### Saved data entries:
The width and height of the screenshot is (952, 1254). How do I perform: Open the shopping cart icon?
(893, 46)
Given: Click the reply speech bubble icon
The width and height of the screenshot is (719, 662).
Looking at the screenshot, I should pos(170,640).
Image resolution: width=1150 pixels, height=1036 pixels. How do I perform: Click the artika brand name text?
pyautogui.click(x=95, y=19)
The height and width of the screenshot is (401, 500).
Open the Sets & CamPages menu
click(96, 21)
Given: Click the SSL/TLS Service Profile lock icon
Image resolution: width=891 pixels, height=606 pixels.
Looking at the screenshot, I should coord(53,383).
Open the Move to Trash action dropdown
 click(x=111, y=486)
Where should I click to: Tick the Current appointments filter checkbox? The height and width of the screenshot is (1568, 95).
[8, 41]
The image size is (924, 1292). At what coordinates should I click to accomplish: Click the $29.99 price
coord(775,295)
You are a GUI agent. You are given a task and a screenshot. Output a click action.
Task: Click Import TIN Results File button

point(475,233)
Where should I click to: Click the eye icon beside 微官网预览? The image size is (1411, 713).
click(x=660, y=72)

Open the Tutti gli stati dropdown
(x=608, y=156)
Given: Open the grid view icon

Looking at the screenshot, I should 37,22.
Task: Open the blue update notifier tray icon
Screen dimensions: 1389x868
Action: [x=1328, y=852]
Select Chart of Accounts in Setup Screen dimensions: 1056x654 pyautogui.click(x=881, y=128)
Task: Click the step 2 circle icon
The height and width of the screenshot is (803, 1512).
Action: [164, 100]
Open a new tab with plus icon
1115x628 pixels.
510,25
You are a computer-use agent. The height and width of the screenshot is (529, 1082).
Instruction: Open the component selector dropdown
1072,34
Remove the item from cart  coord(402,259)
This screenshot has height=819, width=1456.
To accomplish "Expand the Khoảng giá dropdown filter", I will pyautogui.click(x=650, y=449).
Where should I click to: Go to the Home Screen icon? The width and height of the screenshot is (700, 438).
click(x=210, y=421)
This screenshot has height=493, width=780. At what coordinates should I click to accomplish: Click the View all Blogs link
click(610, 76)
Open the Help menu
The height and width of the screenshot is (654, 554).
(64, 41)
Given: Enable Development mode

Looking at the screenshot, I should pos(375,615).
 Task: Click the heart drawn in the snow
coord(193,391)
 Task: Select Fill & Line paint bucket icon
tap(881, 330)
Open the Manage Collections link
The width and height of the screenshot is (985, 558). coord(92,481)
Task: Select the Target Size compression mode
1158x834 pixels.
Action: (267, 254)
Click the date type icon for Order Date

### Required action:
For every record above, print an exact copy.

### Result of the task:
The width and height of the screenshot is (952, 1254). How do I perform: Open the shopping cart icon?
(893, 46)
Given: Click the reply speech bubble icon
The width and height of the screenshot is (719, 662).
Looking at the screenshot, I should pos(170,640).
Image resolution: width=1150 pixels, height=1036 pixels. How do I perform: Click the artika brand name text?
pyautogui.click(x=95, y=19)
The height and width of the screenshot is (401, 500).
Open the Sets & CamPages menu
click(96, 21)
Given: Click the SSL/TLS Service Profile lock icon
Image resolution: width=891 pixels, height=606 pixels.
Looking at the screenshot, I should coord(53,383).
Open the Move to Trash action dropdown
 click(x=111, y=486)
Where should I click to: Tick the Current appointments filter checkbox? The height and width of the screenshot is (1568, 95).
[8, 41]
The image size is (924, 1292). At what coordinates should I click to accomplish: Click the $29.99 price
coord(775,295)
You are a GUI agent. You are given a task and a screenshot. Output a click action.
Task: Click Import TIN Results File button

point(475,233)
Where should I click to: Click the eye icon beside 微官网预览? The image size is (1411, 713).
click(x=660, y=72)

Open the Tutti gli stati dropdown
(x=608, y=156)
Given: Open the grid view icon

Looking at the screenshot, I should 37,22.
Task: Open the blue update notifier tray icon
Screen dimensions: 1389x868
Action: [x=1328, y=852]
Select Chart of Accounts in Setup Screen dimensions: 1056x654 pyautogui.click(x=881, y=128)
Task: Click the step 2 circle icon
The height and width of the screenshot is (803, 1512).
Action: [164, 100]
Open a new tab with plus icon
1115x628 pixels.
510,25
You are a computer-use agent. The height and width of the screenshot is (529, 1082).
Instruction: Open the component selector dropdown
1072,34
Remove the item from cart  coord(402,259)
This screenshot has height=819, width=1456.
To accomplish "Expand the Khoảng giá dropdown filter", I will pyautogui.click(x=650, y=449).
Where should I click to: Go to the Home Screen icon? The width and height of the screenshot is (700, 438).
click(x=210, y=421)
This screenshot has height=493, width=780. At what coordinates should I click to accomplish: Click the View all Blogs link
click(610, 76)
Open the Help menu
The height and width of the screenshot is (654, 554).
(64, 41)
Given: Enable Development mode

Looking at the screenshot, I should pos(375,615).
 Task: Click the heart drawn in the snow
coord(193,391)
 Task: Select Fill & Line paint bucket icon
tap(881, 330)
Open the Manage Collections link
The width and height of the screenshot is (985, 558). coord(92,481)
Task: Select the Target Size compression mode
1158x834 pixels.
Action: (267, 254)
Click the date type icon for Order Date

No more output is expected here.